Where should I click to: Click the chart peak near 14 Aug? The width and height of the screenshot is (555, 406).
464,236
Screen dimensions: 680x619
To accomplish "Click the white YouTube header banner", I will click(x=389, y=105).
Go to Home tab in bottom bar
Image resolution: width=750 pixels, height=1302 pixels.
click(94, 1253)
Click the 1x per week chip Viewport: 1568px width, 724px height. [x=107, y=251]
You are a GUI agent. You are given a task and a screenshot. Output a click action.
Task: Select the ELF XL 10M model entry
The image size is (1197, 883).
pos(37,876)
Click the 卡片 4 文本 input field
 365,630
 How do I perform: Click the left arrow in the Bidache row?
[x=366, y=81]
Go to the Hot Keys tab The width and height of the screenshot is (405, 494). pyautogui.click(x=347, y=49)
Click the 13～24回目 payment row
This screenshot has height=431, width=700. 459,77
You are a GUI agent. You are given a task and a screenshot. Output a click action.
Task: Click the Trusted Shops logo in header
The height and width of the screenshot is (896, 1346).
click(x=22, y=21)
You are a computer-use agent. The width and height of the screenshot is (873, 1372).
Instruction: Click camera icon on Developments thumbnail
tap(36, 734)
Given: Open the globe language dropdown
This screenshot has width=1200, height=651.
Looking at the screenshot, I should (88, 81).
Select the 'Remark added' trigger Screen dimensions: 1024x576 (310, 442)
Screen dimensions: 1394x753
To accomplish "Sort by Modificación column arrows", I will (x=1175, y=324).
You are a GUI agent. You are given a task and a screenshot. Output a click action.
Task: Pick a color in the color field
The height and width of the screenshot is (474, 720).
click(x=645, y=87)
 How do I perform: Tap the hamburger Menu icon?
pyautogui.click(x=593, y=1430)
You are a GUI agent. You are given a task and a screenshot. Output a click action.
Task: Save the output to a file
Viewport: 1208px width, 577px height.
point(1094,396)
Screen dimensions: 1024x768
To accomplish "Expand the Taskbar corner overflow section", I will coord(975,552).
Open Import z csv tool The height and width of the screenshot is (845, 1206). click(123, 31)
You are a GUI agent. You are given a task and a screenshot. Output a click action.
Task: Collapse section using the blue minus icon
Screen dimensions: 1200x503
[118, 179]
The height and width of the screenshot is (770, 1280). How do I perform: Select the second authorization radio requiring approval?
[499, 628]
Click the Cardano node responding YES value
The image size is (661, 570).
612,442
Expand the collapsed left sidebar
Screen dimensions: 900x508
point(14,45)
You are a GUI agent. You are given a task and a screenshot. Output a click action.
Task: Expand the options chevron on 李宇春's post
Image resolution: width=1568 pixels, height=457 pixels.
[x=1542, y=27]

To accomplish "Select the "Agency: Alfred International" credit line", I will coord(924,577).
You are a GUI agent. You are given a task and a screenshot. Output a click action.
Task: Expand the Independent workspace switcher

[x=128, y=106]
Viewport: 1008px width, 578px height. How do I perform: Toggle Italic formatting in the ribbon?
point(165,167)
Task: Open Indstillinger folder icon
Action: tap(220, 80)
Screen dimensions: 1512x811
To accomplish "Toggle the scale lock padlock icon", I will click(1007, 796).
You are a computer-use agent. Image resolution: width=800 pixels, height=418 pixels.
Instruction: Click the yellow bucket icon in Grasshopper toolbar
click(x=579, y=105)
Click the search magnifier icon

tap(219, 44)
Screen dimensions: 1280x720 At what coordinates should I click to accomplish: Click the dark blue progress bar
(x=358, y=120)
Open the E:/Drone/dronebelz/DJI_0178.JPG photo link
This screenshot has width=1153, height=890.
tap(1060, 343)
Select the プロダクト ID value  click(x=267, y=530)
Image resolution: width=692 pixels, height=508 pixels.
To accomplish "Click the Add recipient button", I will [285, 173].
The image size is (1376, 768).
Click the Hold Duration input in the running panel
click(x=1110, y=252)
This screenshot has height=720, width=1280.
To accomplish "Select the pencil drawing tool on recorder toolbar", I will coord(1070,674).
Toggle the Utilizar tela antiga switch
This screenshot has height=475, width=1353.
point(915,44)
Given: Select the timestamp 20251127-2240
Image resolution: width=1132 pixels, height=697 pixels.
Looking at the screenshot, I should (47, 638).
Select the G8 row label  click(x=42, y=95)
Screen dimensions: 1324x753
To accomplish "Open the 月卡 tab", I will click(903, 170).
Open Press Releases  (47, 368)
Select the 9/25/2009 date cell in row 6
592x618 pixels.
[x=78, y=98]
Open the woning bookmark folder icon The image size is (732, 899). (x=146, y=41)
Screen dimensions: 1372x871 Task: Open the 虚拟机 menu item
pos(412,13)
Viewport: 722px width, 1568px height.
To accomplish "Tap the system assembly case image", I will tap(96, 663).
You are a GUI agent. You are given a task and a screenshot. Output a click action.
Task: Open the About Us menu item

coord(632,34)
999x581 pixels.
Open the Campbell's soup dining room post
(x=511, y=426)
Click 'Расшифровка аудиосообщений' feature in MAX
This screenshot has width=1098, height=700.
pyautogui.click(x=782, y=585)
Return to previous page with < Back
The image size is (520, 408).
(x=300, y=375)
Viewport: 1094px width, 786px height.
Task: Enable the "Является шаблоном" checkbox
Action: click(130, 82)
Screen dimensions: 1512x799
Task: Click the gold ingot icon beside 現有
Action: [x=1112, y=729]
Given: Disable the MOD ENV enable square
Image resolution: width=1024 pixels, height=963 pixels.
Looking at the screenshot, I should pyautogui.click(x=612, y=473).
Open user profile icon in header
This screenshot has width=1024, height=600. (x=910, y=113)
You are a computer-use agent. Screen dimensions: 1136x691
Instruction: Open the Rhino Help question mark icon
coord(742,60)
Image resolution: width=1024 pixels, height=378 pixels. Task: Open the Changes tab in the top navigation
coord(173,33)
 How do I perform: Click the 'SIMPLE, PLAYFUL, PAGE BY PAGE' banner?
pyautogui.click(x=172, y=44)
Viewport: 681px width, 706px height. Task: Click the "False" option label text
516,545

·····

• **ABOUT THIS EXERCISE**
Whatever appears in the listing should be copied exactly and completely.

• **SOLUTION**
Where should I click to: Click the chart peak near 14 Aug? The width and height of the screenshot is (555, 406).
464,236
Screen dimensions: 680x619
To accomplish "Click the white YouTube header banner", I will click(x=389, y=105).
Go to Home tab in bottom bar
Image resolution: width=750 pixels, height=1302 pixels.
click(94, 1253)
Click the 1x per week chip Viewport: 1568px width, 724px height. [x=107, y=251]
You are a GUI agent. You are given a task and a screenshot. Output a click action.
Task: Select the ELF XL 10M model entry
The image size is (1197, 883).
pos(37,876)
Click the 卡片 4 文本 input field
 365,630
 How do I perform: Click the left arrow in the Bidache row?
[x=366, y=81]
Go to the Hot Keys tab The width and height of the screenshot is (405, 494). pyautogui.click(x=347, y=49)
Click the 13～24回目 payment row
This screenshot has height=431, width=700. 459,77
You are a GUI agent. You are given a task and a screenshot. Output a click action.
Task: Click the Trusted Shops logo in header
The height and width of the screenshot is (896, 1346).
click(x=22, y=21)
You are a computer-use agent. The width and height of the screenshot is (873, 1372).
Instruction: Click camera icon on Developments thumbnail
tap(36, 734)
Given: Open the globe language dropdown
This screenshot has width=1200, height=651.
Looking at the screenshot, I should (88, 81).
Select the 'Remark added' trigger Screen dimensions: 1024x576 (310, 442)
Screen dimensions: 1394x753
To accomplish "Sort by Modificación column arrows", I will (x=1175, y=324).
You are a GUI agent. You are given a task and a screenshot. Output a click action.
Task: Pick a color in the color field
The height and width of the screenshot is (474, 720).
click(x=645, y=87)
 How do I perform: Tap the hamburger Menu icon?
pyautogui.click(x=593, y=1430)
You are a GUI agent. You are given a task and a screenshot. Output a click action.
Task: Save the output to a file
Viewport: 1208px width, 577px height.
point(1094,396)
Screen dimensions: 1024x768
To accomplish "Expand the Taskbar corner overflow section", I will coord(975,552).
Open Import z csv tool The height and width of the screenshot is (845, 1206). click(123, 31)
You are a GUI agent. You are given a task and a screenshot. Output a click action.
Task: Collapse section using the blue minus icon
Screen dimensions: 1200x503
[118, 179]
The height and width of the screenshot is (770, 1280). How do I perform: Select the second authorization radio requiring approval?
[499, 628]
Click the Cardano node responding YES value
The image size is (661, 570).
612,442
Expand the collapsed left sidebar
Screen dimensions: 900x508
point(14,45)
You are a GUI agent. You are given a task and a screenshot. Output a click action.
Task: Expand the options chevron on 李宇春's post
Image resolution: width=1568 pixels, height=457 pixels.
[x=1542, y=27]

To accomplish "Select the "Agency: Alfred International" credit line", I will coord(924,577).
You are a GUI agent. You are given a task and a screenshot. Output a click action.
Task: Expand the Independent workspace switcher

[x=128, y=106]
Viewport: 1008px width, 578px height. How do I perform: Toggle Italic formatting in the ribbon?
point(165,167)
Task: Open Indstillinger folder icon
Action: tap(220, 80)
Screen dimensions: 1512x811
To accomplish "Toggle the scale lock padlock icon", I will click(1007, 796).
You are a computer-use agent. Image resolution: width=800 pixels, height=418 pixels.
Instruction: Click the yellow bucket icon in Grasshopper toolbar
click(x=579, y=105)
Click the search magnifier icon

tap(219, 44)
Screen dimensions: 1280x720 At what coordinates should I click to accomplish: Click the dark blue progress bar
(x=358, y=120)
Open the E:/Drone/dronebelz/DJI_0178.JPG photo link
This screenshot has width=1153, height=890.
tap(1060, 343)
Select the プロダクト ID value  click(x=267, y=530)
Image resolution: width=692 pixels, height=508 pixels.
To accomplish "Click the Add recipient button", I will [285, 173].
The image size is (1376, 768).
Click the Hold Duration input in the running panel
click(x=1110, y=252)
This screenshot has height=720, width=1280.
To accomplish "Select the pencil drawing tool on recorder toolbar", I will coord(1070,674).
Toggle the Utilizar tela antiga switch
This screenshot has height=475, width=1353.
point(915,44)
Given: Select the timestamp 20251127-2240
Image resolution: width=1132 pixels, height=697 pixels.
Looking at the screenshot, I should (47, 638).
Select the G8 row label  click(x=42, y=95)
Screen dimensions: 1324x753
To accomplish "Open the 月卡 tab", I will click(903, 170).
Open Press Releases  (47, 368)
Select the 9/25/2009 date cell in row 6
592x618 pixels.
[x=78, y=98]
Open the woning bookmark folder icon The image size is (732, 899). (x=146, y=41)
Screen dimensions: 1372x871 Task: Open the 虚拟机 menu item
pos(412,13)
Viewport: 722px width, 1568px height.
To accomplish "Tap the system assembly case image", I will tap(96, 663).
You are a GUI agent. You are given a task and a screenshot. Output a click action.
Task: Open the About Us menu item

coord(632,34)
999x581 pixels.
Open the Campbell's soup dining room post
(x=511, y=426)
Click 'Расшифровка аудиосообщений' feature in MAX
This screenshot has width=1098, height=700.
pyautogui.click(x=782, y=585)
Return to previous page with < Back
The image size is (520, 408).
(x=300, y=375)
Viewport: 1094px width, 786px height.
Task: Enable the "Является шаблоном" checkbox
Action: click(130, 82)
Screen dimensions: 1512x799
Task: Click the gold ingot icon beside 現有
Action: [x=1112, y=729]
Given: Disable the MOD ENV enable square
Image resolution: width=1024 pixels, height=963 pixels.
Looking at the screenshot, I should pyautogui.click(x=612, y=473).
Open user profile icon in header
This screenshot has width=1024, height=600. (x=910, y=113)
You are a computer-use agent. Screen dimensions: 1136x691
Instruction: Open the Rhino Help question mark icon
coord(742,60)
Image resolution: width=1024 pixels, height=378 pixels. Task: Open the Changes tab in the top navigation
coord(173,33)
 How do I perform: Click the 'SIMPLE, PLAYFUL, PAGE BY PAGE' banner?
pyautogui.click(x=172, y=44)
Viewport: 681px width, 706px height. Task: Click the "False" option label text
516,545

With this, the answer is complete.